There are four kinds of people who visit the Sawgrass Marriot–those who use luggage racks, those who use the bed, those who use the floor, and those who don’t use luggage.
Those who use luggage racks are the hardest to make out. They usually use only one bed and have no personal items out except for a closed laptop and an electric razor. These are the closed books–they cannot be read.
Those who use the bed are the busy business men. They have stacks of resumes, printouts of e-mails, and conference agendas strewn about. the unused bed is piled with luggage, pre-worn clothing, and business items. Several electronic device rechargers are still plugged into the sockets. The devices are with the owner.
Those who use the floor are the families who are splurging on this vacation. They sleep in both beds, sometimes with people even sharing beds. These are the people who are most likely to bring pillows from home. The dressers and desk are stacked with fresh fruit and cereal bars for breakfast, chips and pop for snack, and probably a package of Oreos. These people use No-AD sunscreen and wear drug-store flip-flops.
The final group of people are those who have no luggage. These are the stay-overs–those who live at the hotel for weeks at a time. Their clothes are neatly folded in the drawers or hung in the closets. They don’t leave personal items around the room, but the bathroom contains a large selection of shaving creams, hair supplies, lotions, and jewelry. These people use their ice buckets for wine and order shrimp or oysters from room service as appetizers.

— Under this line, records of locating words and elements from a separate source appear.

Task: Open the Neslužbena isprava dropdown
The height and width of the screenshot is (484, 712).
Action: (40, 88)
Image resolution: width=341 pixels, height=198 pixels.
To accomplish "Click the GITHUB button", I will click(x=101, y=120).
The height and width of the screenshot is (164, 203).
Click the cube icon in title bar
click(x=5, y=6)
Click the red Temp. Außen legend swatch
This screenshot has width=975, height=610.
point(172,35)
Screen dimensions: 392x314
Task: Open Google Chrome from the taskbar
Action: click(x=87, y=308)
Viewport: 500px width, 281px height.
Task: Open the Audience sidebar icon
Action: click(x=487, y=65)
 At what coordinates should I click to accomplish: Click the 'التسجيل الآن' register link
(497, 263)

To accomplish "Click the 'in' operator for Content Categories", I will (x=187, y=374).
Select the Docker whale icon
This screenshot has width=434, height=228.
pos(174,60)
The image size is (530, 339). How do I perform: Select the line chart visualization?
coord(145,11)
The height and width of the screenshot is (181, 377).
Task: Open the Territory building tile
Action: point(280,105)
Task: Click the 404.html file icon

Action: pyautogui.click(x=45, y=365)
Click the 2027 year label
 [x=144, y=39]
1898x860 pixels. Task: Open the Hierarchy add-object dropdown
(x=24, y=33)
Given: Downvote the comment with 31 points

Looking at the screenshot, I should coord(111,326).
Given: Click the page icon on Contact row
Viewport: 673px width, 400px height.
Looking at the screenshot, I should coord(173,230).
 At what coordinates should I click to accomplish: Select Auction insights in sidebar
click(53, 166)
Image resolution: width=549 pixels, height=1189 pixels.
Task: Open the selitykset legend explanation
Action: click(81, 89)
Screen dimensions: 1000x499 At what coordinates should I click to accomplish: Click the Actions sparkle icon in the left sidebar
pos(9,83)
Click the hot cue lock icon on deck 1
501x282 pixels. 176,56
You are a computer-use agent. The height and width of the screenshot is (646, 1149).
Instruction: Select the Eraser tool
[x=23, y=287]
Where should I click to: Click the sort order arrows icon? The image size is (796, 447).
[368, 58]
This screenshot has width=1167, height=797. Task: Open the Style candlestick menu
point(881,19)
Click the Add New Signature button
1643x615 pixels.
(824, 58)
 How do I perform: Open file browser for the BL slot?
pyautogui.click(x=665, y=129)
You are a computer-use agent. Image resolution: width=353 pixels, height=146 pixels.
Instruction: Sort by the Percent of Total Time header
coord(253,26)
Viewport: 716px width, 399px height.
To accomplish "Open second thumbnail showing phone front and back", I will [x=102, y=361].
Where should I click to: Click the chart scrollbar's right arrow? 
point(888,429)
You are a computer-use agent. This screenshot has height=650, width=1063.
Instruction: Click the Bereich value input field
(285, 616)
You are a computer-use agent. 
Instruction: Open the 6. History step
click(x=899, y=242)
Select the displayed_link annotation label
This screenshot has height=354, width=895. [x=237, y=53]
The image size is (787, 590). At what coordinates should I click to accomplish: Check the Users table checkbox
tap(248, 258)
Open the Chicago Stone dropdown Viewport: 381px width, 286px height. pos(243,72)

Then there are the few that fit into none of these categories–these are the truly spectacular people. Like in one room I cleaned today. Both beds were used and an inflatable mattress was on the floor for yet another person. A small black suitcase sat neatly on the luggage rack with a neatly folded black bag beneath it. There was a neatly packed clear storage box of family videos underneath the desk. And on the desk? A collection of Usborne and Dorling Kindersley children’s books. A few pieces of paper with a young scrawl across them. A chair held a child’s blanket folded nicely and a couple of well-loved teddy bears. And on the nightstand, a note, written in newly learned cursive. “Dear, Maid Thank you for cleaning” (Here I turned the note over.) “our room” The note was accompanied by a tip, that for the time we had to spend cleaning their room was rather significant. That family, even though I never once saw them, made my day. Yes, these are the truly spectacular people.